---------- Excerpted data ----------

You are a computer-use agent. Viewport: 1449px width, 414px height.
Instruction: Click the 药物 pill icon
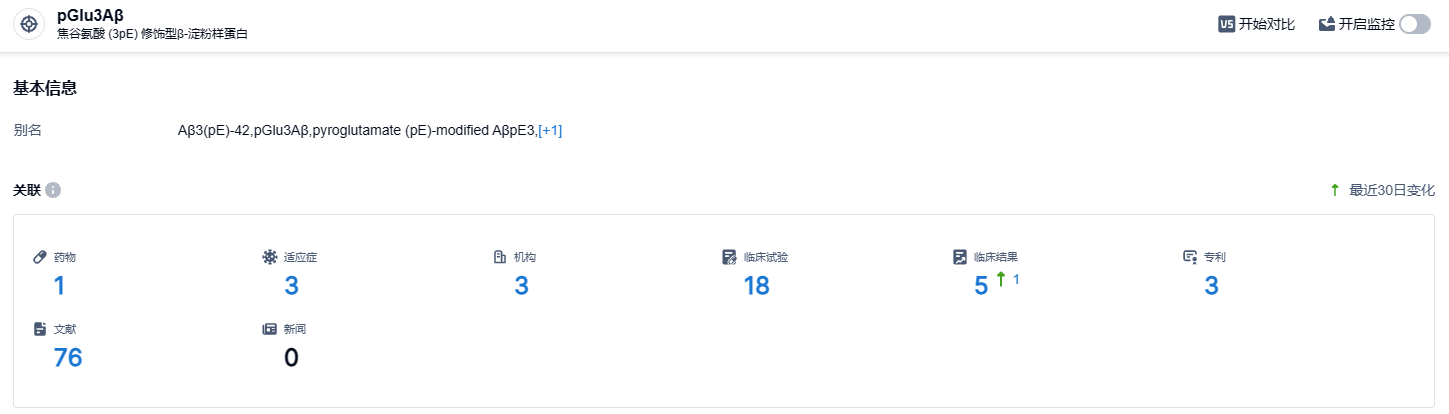pyautogui.click(x=40, y=257)
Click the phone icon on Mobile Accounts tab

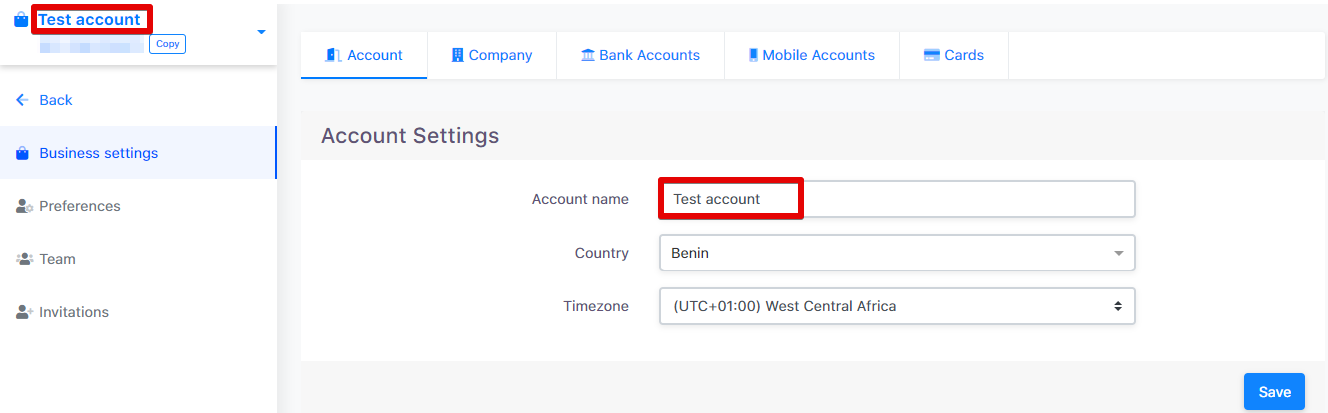point(753,55)
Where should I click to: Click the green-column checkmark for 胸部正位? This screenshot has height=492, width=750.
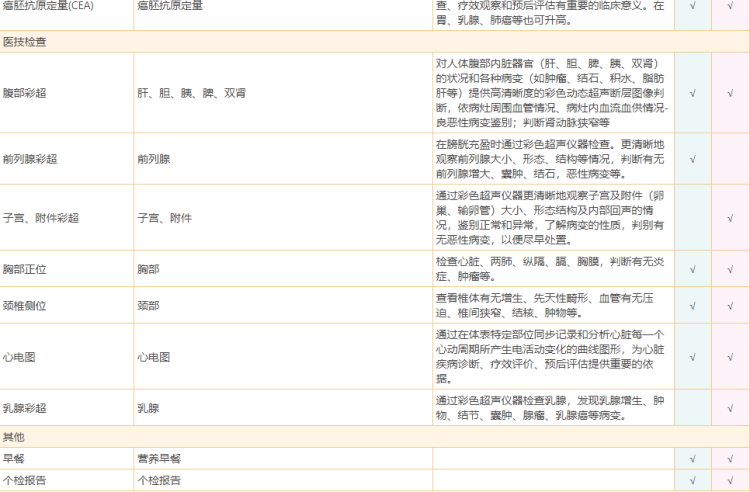[x=692, y=269]
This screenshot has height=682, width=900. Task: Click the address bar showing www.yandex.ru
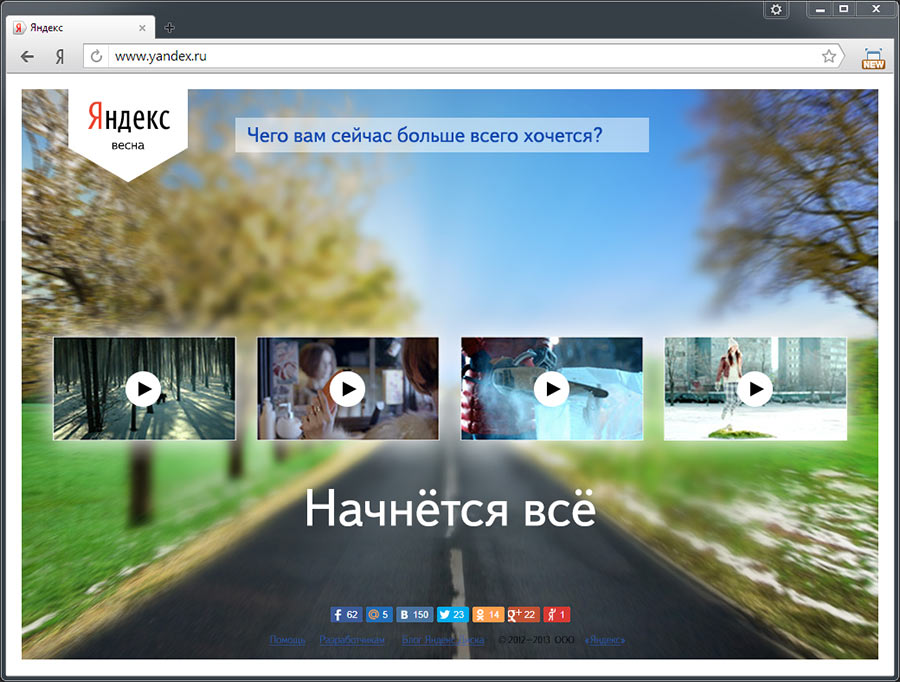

----------

_Goal of the exercise:_ From the line with "Click the phone icon on Mobile Accounts tab" to the last line above, restate each line word for word, but skip the pictures.

_Exercise response:_
Click the phone icon on Mobile Accounts tab

point(753,55)
Where should I click to: Click the green-column checkmark for 胸部正位? This screenshot has height=492, width=750.
[x=692, y=269]
This screenshot has height=682, width=900. Task: Click the address bar showing www.yandex.ru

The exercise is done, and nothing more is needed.